FIELD OF THE INVENTIONThe present invention relates, in general, to electrical connectors and, more specifically, to an electrical connector unit that includes the electrical connector and a connection tab that is used in producing the electrical connector. The present invention also relates to a method of producing the electrical connector.
BACKGROUNDElectrical connectors of the general type disclosed and claimed in this application are well known from the prior art. In order to facilitate storage, transport, and assembly of these electrical connector, they are commonly produced such that a connection tab is adapted to connect the electrical connector with a carrier-strip. These features allow a reeling of the electrical connectors connected to the carrier-strip onto a reel, which subsequently allows easy transportation or storage of a large quantity of electrical connectors. A reel with furled electrical connectors facilitates feeding the individual electrical connectors into a production process, so that the orientation of the electrical connectors is the same for all individual electrical connectors and no precautions for proper orientation of the electrical connectors is necessary.
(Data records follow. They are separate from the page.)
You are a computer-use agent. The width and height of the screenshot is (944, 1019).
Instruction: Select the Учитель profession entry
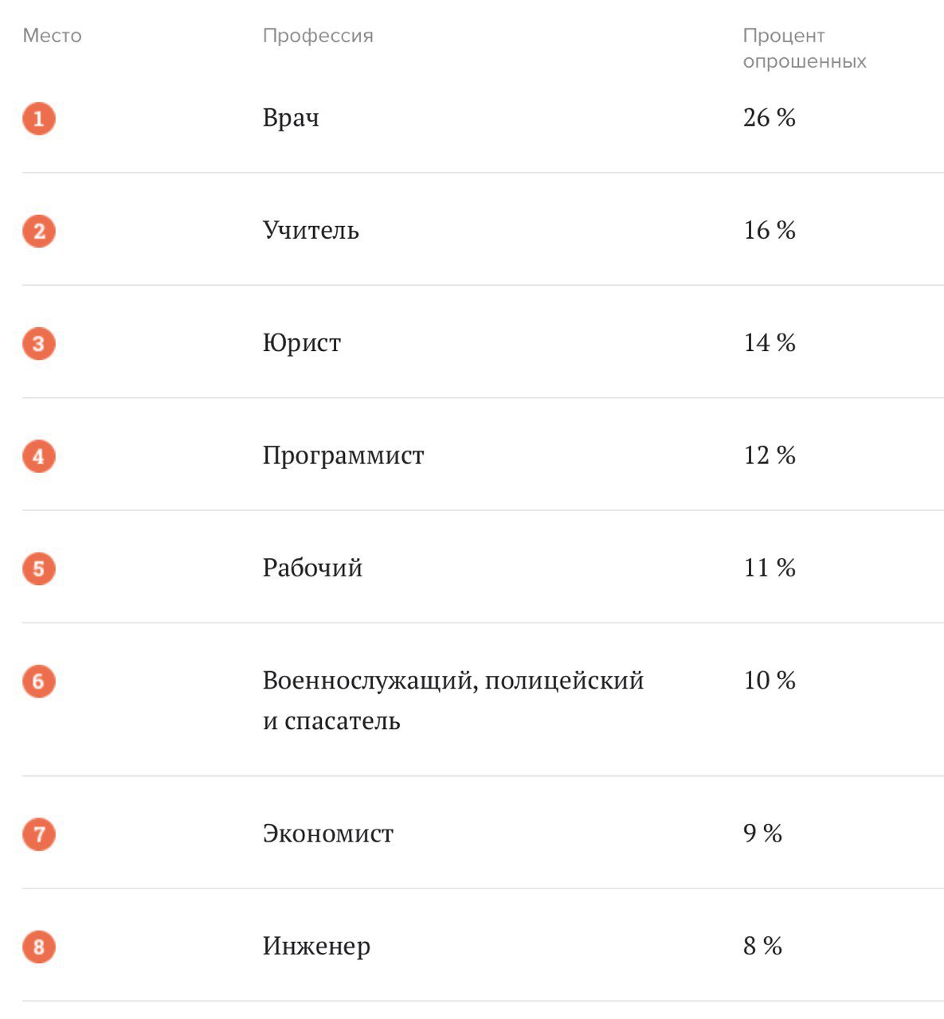(x=311, y=231)
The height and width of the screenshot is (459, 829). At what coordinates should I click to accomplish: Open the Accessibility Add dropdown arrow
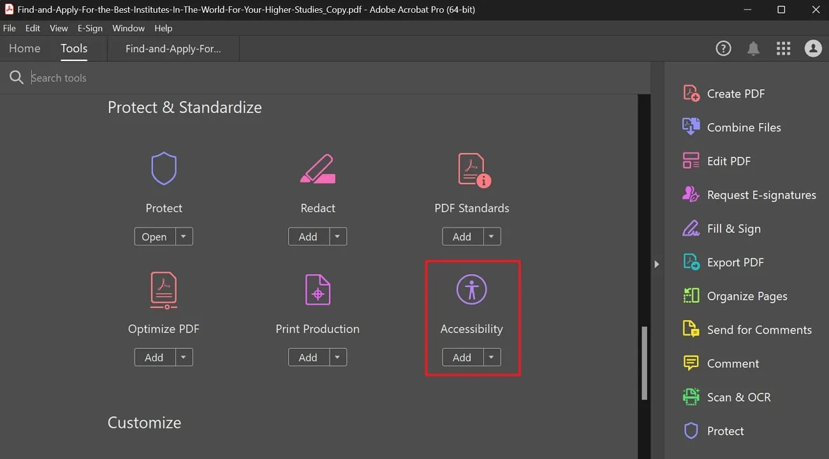pos(491,357)
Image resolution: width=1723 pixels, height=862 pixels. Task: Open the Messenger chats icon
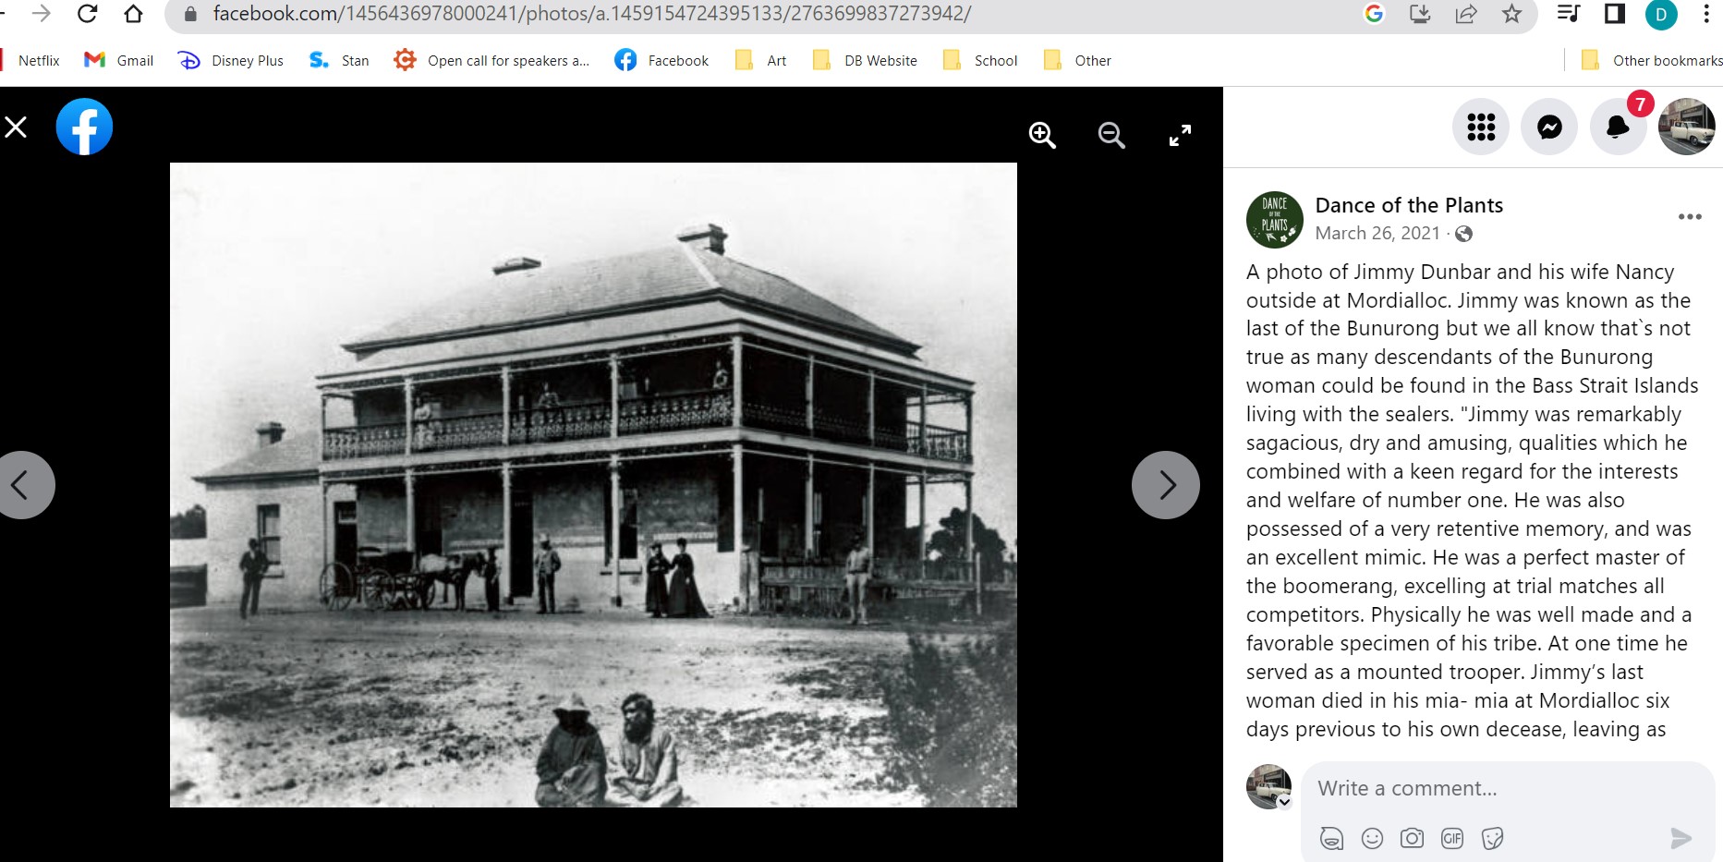point(1549,127)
During the production process, the individual electrical connectors to be processed need to be removed from the carrier-strip. This is performed by cutting the connection tab with a shear. Commonly, for instance, in the case of crimped contacts, removal of the electrical connectors is performed simultaneously with at least one further production step. Cutting the connection tab and, thereby removing the electrical connector from the carrier-strip is performed using a floating shear. The shearing force exerted to the connection tab by a shear portion of the floating shear depends on the material strength (e.g., thickness) of the connection tab.
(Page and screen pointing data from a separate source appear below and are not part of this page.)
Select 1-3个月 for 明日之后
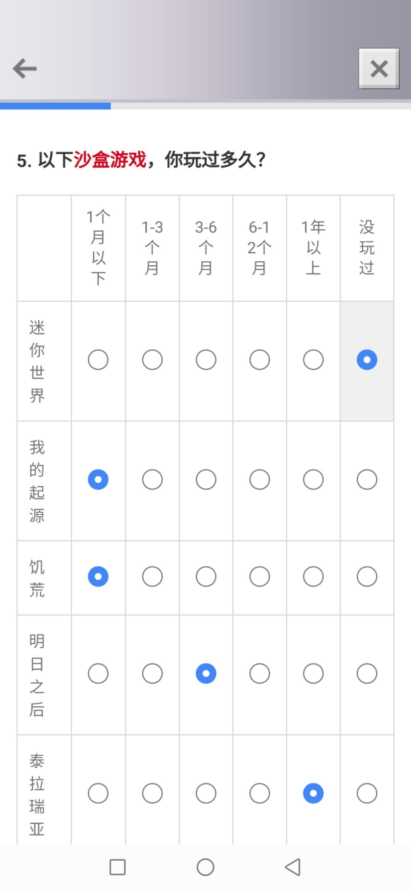The image size is (411, 890). tap(152, 674)
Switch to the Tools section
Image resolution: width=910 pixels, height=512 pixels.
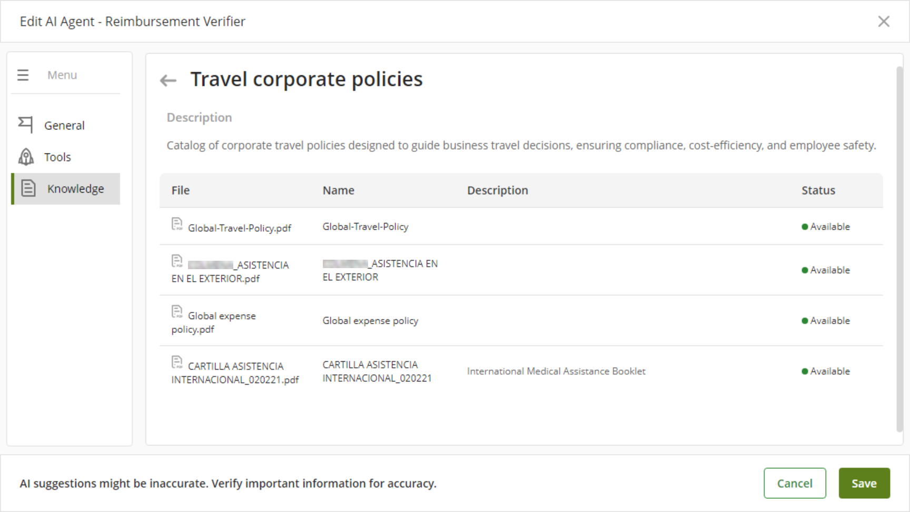[x=57, y=157]
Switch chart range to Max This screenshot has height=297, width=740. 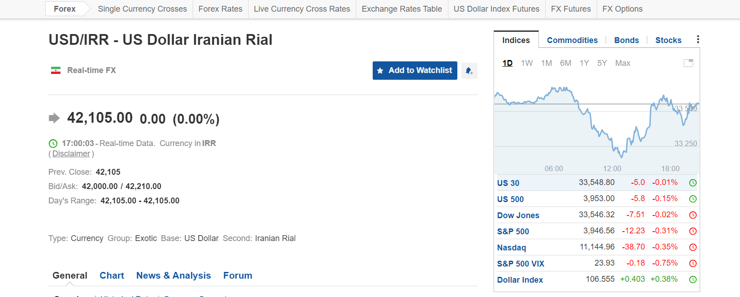[x=623, y=63]
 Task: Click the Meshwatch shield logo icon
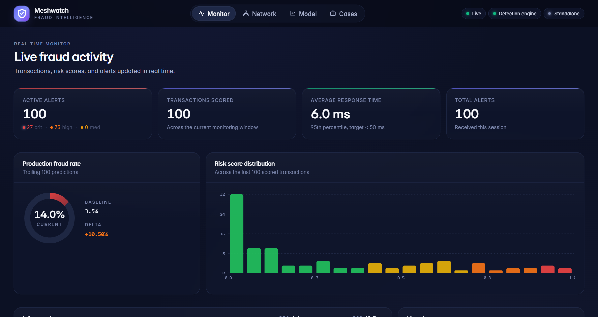tap(22, 14)
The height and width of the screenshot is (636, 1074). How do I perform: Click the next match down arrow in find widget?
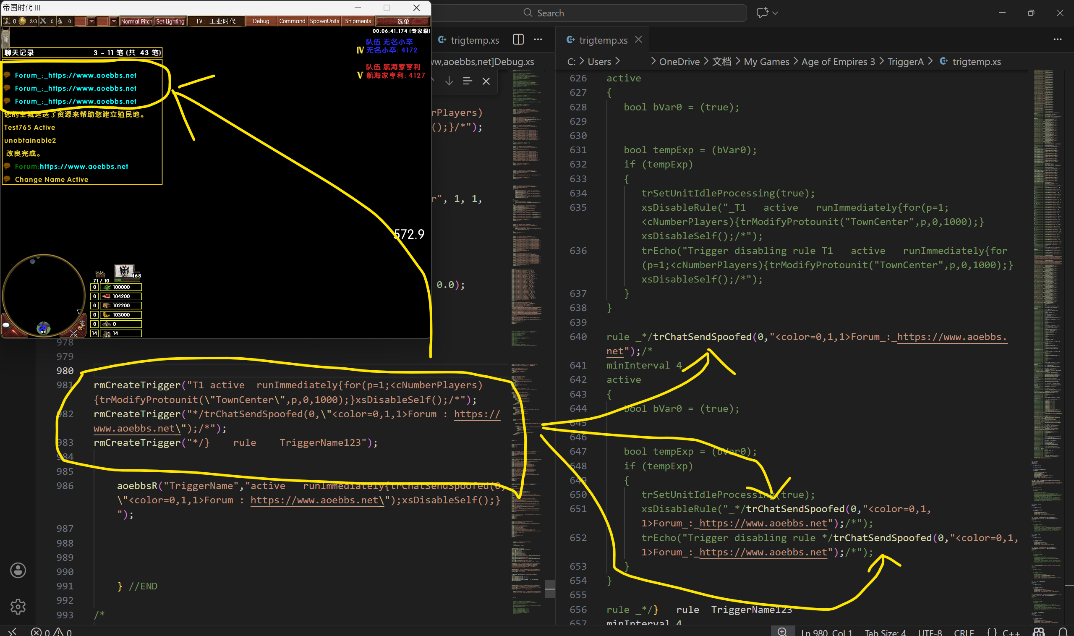449,81
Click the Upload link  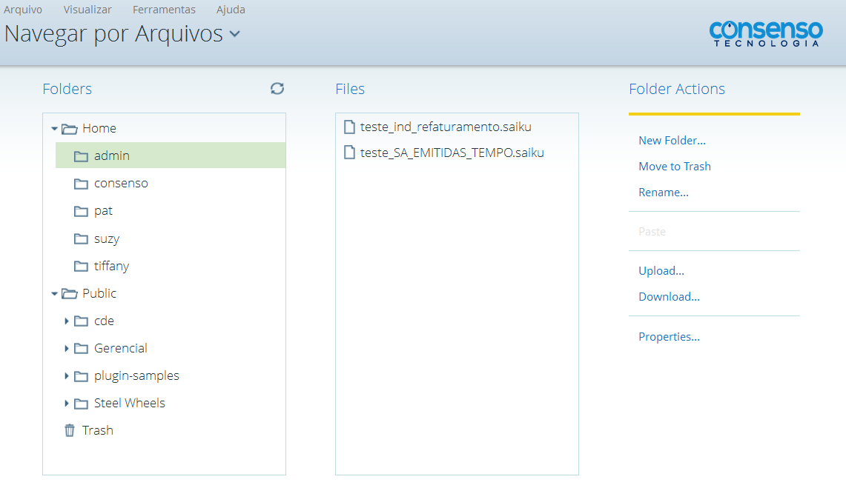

When considering material thickness and the resulting shear force necessary for cutting the connection tab, the thickness of the shear portion has to be adapted to and depends on the material thickness. An increased thickness of the shear portion, however, reduces the available space for elements to be connected to the electrical connector, which may be, for instance, a cable with insulation and exposed lead wires. Crimping the lead wires and the insulation is preferably performed simultaneously with cutting the connection tab. The reduced space for the cable may negatively affect the crimping as the cable may not be positioned properly due to the thicker shear portion. Cutting and simultaneously processing an electrical connector, therefore, becomes more difficult with increasing sheet metal thickness, which, in turn, also reduces the lifetime of the floating shear as it is exposed to higher loads.
SUMMARYThe inventive electrical connector unit solves this and other problems by a connection tab which has a weakened zone, in which the shear resistance of the connection tab is reduced compared to an unprocessed connection tab of the same construction type and size. The inventive method solves this problem by reducing the shear resistance of the connection tab in at least one weakened zone.
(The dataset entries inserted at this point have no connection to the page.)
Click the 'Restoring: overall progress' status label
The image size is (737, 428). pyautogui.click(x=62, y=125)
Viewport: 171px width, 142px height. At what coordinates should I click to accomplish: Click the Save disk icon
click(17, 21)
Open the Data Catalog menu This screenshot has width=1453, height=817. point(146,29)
An electrical connector unit, constructed in accordance with the present invention comprises an electrical connector and a connection tab. The connection tab is connected to the electrical connector and has a weakened shear resistance zone that breaks and causes separation of the electrical connector and the connection tab when a shear force is applied to the weakened shear resistance zone of the connection tab. This electrical connector unit can also include a carrier-strip and when a carrier-strip is included the connection tab connects the electrical connector to the carrier-strip, so that the shearing of the connection tab causes the electrical connector and the carrier strip to separate.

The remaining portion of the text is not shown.